Julia: Whenever I see you, you have earbuds in. What are you listening to? (I have always wondered)
Dike: I listen to audio books, pretty much all day long. The books tend toward airport kiosk stuff: mysteries and thrillers, with the occasional classic thrown in for relief. A large part of my studio work involves mundane tasks, so plot driven books are a welcome distraction. When I’m actually making things that require decisions, I switch to music. I suppose I also listen to lessen loneliness.
Julia: You really love cocktails, they are even the subject of some of your paintings. Aside from the obvious pleasures of getting tipsy, you seem to appreciate the art of bartending. I was not surprised to see that you had taken multiple videos of drinks being made in Japan. What is the attraction there?
Dike: I tended bar, way back when. I wasn’t terribly good, and I don’t often make complicated drinks…only occasionally when entertaining. Watching a good bartender work is a pleasure, and there are many in Japan, where the cocktail is executed almost as tea ceremony. There’s a lovely synaesthesia, a combination and complication of light through fluid, taste, and alcohol’s tonic effect that attracts me. And that’s a “reason” I paint them.
Julia: How did you discover that your juicer was featured in the movie Blade Runner? Do you think you will ever be able to upgrade, now that you know its cultural significance?
Dike: I don’t visualize an upgrade. The juicer was given to us by my mother-in-law, and had hung around our kitchen unused for years , until this Bloody Mary called for one. So in Googling the model number to find a user’s manual, I came across a link to a website that cataloged all of the props in the movie Blade Runner, and apparently, this. model made an appearance in the movie. It’s kind of fantastically fanatic that someone analyzed the appliances on Decker’s kitchen counter.
Julia: How has writing factored into your practice over the years? Your interests extend beyond the art world, has that always been the case?
Dike: I don’t write often these days. I mostly wrote for a French magazine, Purple Prose. For them, I could pretty much write about anything that interested me; my interests were in design, science, literature and, of course, art. This allowed me access to some really interesting people, and it was always a learning experience, doing homework for an interview or article. The writing also allowed me to feel I was participating, that I had a voice, and that felt good, especially in the time when I wasn’t showing much.
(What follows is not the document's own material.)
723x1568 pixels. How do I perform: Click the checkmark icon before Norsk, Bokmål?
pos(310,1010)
Julia: Your apartment feels a little like a lived-in version of one of your installations. Is that a coincidence?
Dike: As I know you know, artists’ works always reflect their studio and the inside of their skulls. And that runs both ways. Also, I’m always surprised about how any art I hang in my living space weasels it’s way into what I do in the studio, almost always it’s an unconscious thing.
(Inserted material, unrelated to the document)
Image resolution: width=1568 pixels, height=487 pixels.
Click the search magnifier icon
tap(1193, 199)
Julia: You were such an important mentor to me, and to others, because you were always been very transparent about the fact that an art career is a life-long struggle, independent of success and notoriety. Somehow, that remains the most comforting thing that a teacher ever shared with me.
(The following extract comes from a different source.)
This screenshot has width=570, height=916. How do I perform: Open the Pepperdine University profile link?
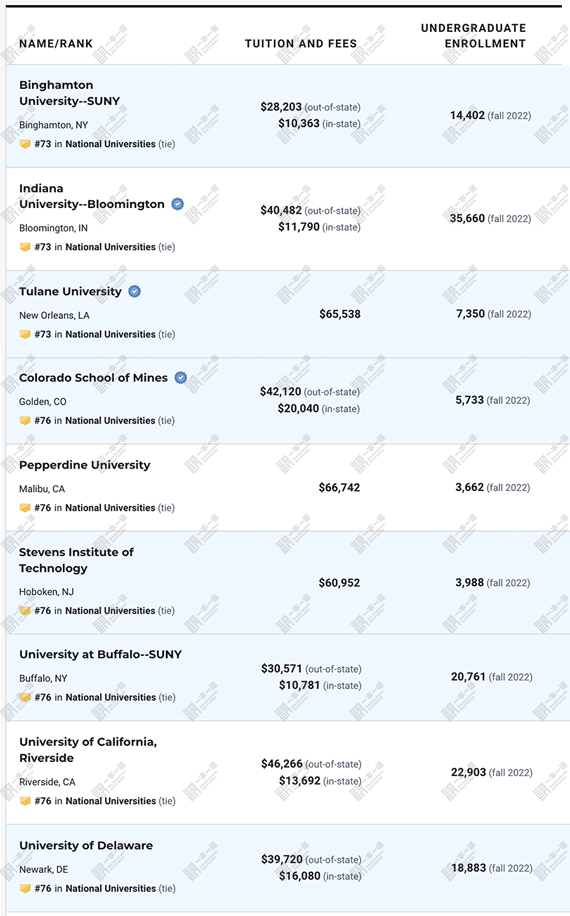pyautogui.click(x=85, y=465)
Do you think there is enough cynicism in art school? Or is it important to foster some kind of idealism in a young artist, when the truth is, there just isn’t room for us all in the market of the “professional” art world?
Dike: I think one needs to know that the odds of being commercially successful are extremely long. That’s not really cynical, it’s realistic. I’m more relaxed teaching undergrads because, presented with the odds, they can say “fuck it,” and take their lives in any number of interesting directions. Grads are tougher because they’ve put their chips on a number that probably won’t come up. The more interesting thing—and what I try to communicate—is the desirability of developing a “practice” that is compelling enough to pursue without tangible reward.